Individual bank accounts are accounts with only one name. Only the executor of a will can authorize a bank to freeze the assets of a deceased person with an individual bank account, if that action is necessary. The executor of a will has a legal duty to handle the affairs of a deceased person according to her will. After the executor has disbursed the money from the account to pay for the deceased person's final expenses and paid whatever was willed to heirs, the executor must close the bank account.
A joint bank account is one that has more than one name on it. Banks do not freeze the assets of a joint account when one of the account owners dies. If a husband and wife owned an account together and one of them dies, the assets would pass to the surviving spouse. The surviving spouse should take a copy of the deceased spouse's death certificate to the bank as soon as possible so the bank can remove the decedent's name and personal information from the account and reissue debit or credit cards related to the account in the surviving spouse's name only.
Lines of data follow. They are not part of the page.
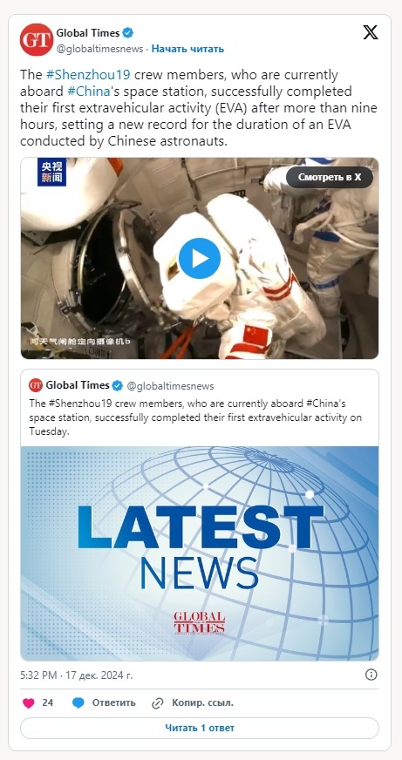Click the X logo icon

pos(370,33)
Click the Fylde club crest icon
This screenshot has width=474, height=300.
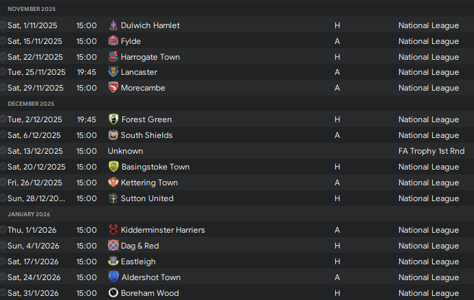click(x=113, y=41)
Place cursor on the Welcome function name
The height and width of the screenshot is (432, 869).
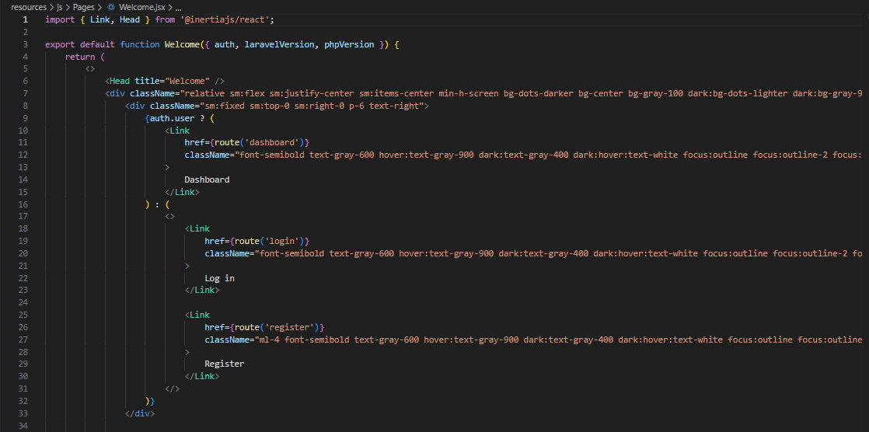[182, 44]
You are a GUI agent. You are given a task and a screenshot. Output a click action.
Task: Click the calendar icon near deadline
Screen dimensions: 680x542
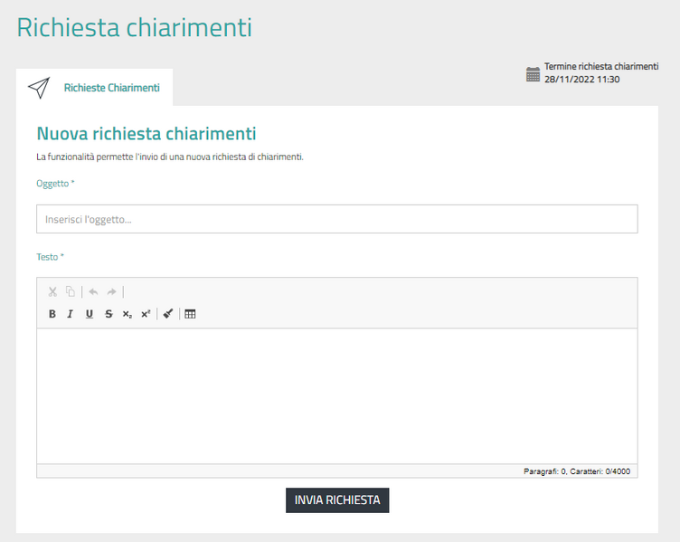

For this reason, elderly people often have joint accounts with a son or daughter to make it easier for their child to access the bank account after their death.
Banks can and do freeze the assets of a deceased person if it receives an order from either civil court or probate in the event the person died without a will. The law states that the closest living relative or next of kin would receive the money. However, if there is a legal challenge concerning who is entitled to the account, it could complicate the process by which the deceased person's loved ones gain access to the assets while the details are hashed out in court.
There are some instances in which a bank will freeze the assets of a deceased person at the request of the Social Security Administration. That could happen if the funeral home notifies the Social Security Administration on behalf of the family of a person's passing. The Social Security Administration may want to immediately terminate Social Security payments sent electronically to the bank account. Payments that have already been direct deposited to the account also can be reversed by the U.S. Treasury.